** Opening Data supplied block **

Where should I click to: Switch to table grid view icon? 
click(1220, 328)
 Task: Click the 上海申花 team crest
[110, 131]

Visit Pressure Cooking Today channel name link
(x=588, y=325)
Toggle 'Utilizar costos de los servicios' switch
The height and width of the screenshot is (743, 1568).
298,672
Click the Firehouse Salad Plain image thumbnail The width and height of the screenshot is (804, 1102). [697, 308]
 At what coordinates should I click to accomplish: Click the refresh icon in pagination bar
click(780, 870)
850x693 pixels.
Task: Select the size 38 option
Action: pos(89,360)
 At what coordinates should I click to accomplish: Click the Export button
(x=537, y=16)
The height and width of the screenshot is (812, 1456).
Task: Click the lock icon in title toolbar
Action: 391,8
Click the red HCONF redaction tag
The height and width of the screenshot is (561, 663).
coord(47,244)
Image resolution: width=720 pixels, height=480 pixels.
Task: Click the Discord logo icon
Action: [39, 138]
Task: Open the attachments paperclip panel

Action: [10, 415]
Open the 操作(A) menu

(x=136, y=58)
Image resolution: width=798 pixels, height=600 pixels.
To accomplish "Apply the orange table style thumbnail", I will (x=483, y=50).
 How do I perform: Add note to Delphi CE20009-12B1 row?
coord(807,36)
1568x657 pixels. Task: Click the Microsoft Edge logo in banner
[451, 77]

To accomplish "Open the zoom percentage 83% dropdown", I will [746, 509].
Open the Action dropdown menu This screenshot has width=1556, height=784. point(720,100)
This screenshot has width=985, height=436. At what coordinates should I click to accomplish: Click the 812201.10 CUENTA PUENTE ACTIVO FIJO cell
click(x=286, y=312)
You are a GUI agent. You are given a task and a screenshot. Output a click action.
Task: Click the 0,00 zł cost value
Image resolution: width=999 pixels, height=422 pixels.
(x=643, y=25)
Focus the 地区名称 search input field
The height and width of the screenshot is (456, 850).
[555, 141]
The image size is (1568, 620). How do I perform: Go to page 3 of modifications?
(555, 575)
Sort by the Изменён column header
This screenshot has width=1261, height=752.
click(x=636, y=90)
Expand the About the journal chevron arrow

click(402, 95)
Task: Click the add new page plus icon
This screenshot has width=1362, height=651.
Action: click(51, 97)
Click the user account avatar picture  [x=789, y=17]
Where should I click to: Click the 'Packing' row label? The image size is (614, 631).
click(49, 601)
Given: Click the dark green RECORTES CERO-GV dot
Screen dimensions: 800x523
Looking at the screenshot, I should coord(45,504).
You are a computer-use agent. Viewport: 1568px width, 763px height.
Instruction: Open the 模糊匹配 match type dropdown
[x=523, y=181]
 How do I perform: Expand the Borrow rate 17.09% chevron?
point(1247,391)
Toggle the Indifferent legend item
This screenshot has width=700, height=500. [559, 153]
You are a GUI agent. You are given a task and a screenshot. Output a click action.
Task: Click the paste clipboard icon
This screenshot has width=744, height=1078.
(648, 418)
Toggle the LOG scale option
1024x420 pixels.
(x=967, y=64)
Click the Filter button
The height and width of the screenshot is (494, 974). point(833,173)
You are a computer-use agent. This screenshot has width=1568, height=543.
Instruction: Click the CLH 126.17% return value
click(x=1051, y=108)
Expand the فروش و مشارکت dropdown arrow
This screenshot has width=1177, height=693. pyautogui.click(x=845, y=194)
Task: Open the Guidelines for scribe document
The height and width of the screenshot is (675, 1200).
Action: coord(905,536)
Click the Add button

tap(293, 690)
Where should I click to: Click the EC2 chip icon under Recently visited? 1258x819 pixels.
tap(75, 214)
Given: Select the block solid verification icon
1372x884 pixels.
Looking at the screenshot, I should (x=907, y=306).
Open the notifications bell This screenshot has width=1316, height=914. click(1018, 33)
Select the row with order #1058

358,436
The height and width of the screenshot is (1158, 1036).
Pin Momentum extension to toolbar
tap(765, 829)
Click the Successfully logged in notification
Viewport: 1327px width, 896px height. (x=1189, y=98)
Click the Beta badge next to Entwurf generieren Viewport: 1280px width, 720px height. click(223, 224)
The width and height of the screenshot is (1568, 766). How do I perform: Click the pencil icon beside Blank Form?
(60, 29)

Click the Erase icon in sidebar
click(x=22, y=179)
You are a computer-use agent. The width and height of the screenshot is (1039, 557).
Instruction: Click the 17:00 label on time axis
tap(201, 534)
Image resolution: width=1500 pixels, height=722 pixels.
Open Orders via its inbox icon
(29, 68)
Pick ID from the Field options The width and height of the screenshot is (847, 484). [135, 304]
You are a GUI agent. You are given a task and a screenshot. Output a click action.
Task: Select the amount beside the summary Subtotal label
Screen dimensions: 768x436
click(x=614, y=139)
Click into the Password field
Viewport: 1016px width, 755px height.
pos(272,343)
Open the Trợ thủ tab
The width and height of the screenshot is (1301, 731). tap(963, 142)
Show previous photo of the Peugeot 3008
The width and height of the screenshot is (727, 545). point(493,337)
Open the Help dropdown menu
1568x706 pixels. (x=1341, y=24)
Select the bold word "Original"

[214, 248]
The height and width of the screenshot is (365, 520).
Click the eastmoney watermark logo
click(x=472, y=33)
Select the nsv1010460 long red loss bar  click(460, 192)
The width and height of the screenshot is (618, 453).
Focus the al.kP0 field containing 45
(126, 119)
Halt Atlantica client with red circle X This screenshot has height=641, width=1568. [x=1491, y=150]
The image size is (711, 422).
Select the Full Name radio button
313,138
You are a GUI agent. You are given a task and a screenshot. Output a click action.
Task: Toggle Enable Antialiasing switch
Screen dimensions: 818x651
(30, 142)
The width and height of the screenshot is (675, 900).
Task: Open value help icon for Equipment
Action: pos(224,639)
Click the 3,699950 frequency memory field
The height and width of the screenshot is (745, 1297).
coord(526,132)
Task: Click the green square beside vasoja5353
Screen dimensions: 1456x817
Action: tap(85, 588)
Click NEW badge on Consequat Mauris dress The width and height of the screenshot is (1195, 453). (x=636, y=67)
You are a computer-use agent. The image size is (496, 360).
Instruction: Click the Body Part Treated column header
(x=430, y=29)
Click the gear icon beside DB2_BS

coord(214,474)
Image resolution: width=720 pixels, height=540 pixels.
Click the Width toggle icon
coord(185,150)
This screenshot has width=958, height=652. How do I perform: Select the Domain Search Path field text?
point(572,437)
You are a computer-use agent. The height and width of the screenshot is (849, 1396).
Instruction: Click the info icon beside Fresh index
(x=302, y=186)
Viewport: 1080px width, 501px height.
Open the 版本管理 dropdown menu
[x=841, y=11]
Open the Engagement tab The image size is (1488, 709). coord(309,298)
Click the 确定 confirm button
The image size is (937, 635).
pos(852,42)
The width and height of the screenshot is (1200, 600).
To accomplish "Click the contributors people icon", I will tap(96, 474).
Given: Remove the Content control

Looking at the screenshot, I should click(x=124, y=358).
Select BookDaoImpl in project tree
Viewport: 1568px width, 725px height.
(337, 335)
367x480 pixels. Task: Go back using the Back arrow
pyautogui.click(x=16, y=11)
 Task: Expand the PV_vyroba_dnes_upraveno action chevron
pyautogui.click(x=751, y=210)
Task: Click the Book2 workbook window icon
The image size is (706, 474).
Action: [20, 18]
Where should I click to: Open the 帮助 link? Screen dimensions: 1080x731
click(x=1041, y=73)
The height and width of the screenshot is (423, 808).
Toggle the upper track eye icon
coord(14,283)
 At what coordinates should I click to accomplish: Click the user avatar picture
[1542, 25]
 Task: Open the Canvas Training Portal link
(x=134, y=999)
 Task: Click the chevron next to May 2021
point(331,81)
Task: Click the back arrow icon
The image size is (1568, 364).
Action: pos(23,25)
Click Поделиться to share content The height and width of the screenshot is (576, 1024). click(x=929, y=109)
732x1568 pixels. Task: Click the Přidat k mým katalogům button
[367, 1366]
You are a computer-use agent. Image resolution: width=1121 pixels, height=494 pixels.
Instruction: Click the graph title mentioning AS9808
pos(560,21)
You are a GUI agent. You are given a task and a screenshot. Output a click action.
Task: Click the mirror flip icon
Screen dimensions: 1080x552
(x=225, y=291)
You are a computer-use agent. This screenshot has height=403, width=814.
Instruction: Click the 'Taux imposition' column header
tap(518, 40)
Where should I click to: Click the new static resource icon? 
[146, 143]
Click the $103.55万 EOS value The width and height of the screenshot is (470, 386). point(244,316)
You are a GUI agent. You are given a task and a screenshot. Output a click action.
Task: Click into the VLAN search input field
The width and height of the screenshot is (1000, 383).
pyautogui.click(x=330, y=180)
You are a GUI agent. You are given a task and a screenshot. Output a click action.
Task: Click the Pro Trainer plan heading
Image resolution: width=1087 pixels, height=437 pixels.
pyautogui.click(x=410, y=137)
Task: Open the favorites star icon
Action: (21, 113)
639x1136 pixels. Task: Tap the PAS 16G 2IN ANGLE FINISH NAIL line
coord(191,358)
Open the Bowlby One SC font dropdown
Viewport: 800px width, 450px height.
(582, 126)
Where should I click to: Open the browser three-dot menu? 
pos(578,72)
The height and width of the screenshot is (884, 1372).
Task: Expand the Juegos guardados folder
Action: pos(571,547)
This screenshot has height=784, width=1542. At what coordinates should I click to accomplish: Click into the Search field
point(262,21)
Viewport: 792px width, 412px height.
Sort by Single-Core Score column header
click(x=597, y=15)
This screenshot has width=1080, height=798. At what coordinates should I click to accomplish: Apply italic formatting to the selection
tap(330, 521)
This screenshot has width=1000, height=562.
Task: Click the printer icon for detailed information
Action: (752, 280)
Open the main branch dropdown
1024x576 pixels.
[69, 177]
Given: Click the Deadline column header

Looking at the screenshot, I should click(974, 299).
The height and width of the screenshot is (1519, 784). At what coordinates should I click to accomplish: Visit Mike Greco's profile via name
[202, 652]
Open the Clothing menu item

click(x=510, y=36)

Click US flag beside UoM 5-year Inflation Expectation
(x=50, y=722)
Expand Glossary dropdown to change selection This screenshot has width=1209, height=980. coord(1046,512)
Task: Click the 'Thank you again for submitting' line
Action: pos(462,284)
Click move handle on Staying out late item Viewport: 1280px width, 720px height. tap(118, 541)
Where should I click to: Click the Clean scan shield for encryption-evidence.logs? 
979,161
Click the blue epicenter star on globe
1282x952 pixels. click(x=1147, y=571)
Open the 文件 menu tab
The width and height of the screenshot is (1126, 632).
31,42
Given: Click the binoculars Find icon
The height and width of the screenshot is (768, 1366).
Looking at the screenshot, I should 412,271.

** Closing Data supplied block **

What lines in the data above carry "thumbnail"? Return them all.

**Answer section**
Click the Firehouse Salad Plain image thumbnail The width and height of the screenshot is (804, 1102). [697, 308]
To accomplish "Apply the orange table style thumbnail", I will (x=483, y=50).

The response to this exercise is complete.